- REQUIRED TASK
Switch each "Instruction" in the listing below to "Directive" and give the lines back with everything else unchanged.

* * * * * * * * *

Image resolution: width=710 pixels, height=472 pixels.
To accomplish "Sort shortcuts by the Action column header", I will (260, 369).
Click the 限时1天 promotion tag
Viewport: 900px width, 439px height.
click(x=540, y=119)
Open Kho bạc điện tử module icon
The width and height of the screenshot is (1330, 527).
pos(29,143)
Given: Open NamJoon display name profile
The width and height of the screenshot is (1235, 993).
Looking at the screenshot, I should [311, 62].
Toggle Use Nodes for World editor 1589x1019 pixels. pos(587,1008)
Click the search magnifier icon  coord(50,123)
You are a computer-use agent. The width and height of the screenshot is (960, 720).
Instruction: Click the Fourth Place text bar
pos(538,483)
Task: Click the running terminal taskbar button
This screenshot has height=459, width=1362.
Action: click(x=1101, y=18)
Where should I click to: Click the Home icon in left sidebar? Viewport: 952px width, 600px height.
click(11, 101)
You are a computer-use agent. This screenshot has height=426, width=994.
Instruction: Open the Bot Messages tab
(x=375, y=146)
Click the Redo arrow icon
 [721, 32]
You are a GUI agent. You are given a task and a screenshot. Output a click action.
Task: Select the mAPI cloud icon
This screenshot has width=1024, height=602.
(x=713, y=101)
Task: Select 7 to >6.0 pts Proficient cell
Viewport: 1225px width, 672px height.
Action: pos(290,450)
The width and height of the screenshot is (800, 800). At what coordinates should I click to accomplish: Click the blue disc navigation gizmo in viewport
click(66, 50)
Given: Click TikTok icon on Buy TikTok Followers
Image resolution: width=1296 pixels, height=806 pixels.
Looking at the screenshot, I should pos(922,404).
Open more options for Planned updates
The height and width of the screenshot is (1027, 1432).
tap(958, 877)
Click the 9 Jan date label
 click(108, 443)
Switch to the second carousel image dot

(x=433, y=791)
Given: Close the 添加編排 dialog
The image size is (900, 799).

* * * * * * * * *

- WORKED ANSWER
Image resolution: width=710 pixels, height=472 pixels.
To accomplish "Sort shortcuts by the Action column header", I will (260, 369).
Click the 限时1天 promotion tag
Viewport: 900px width, 439px height.
click(x=540, y=119)
Open Kho bạc điện tử module icon
The width and height of the screenshot is (1330, 527).
pos(29,143)
Given: Open NamJoon display name profile
The width and height of the screenshot is (1235, 993).
Looking at the screenshot, I should [311, 62].
Toggle Use Nodes for World editor 1589x1019 pixels. pos(587,1008)
Click the search magnifier icon  coord(50,123)
You are a computer-use agent. The width and height of the screenshot is (960, 720).
Directive: Click the Fourth Place text bar
pos(538,483)
Task: Click the running terminal taskbar button
This screenshot has height=459, width=1362.
Action: click(x=1101, y=18)
Where should I click to: Click the Home icon in left sidebar? Viewport: 952px width, 600px height.
click(11, 101)
You are a computer-use agent. This screenshot has height=426, width=994.
Directive: Open the Bot Messages tab
(x=375, y=146)
Click the Redo arrow icon
 [721, 32]
You are a GUI agent. You are given a task and a screenshot. Output a click action.
Task: Select the mAPI cloud icon
This screenshot has width=1024, height=602.
(x=713, y=101)
Task: Select 7 to >6.0 pts Proficient cell
Viewport: 1225px width, 672px height.
Action: pos(290,450)
The width and height of the screenshot is (800, 800). At what coordinates should I click to accomplish: Click the blue disc navigation gizmo in viewport
click(66, 50)
Given: Click TikTok icon on Buy TikTok Followers
Image resolution: width=1296 pixels, height=806 pixels.
Looking at the screenshot, I should pos(922,404).
Open more options for Planned updates
The height and width of the screenshot is (1027, 1432).
tap(958, 877)
Click the 9 Jan date label
 click(108, 443)
Switch to the second carousel image dot

(x=433, y=791)
Given: Close the 添加編排 dialog
The image size is (900, 799).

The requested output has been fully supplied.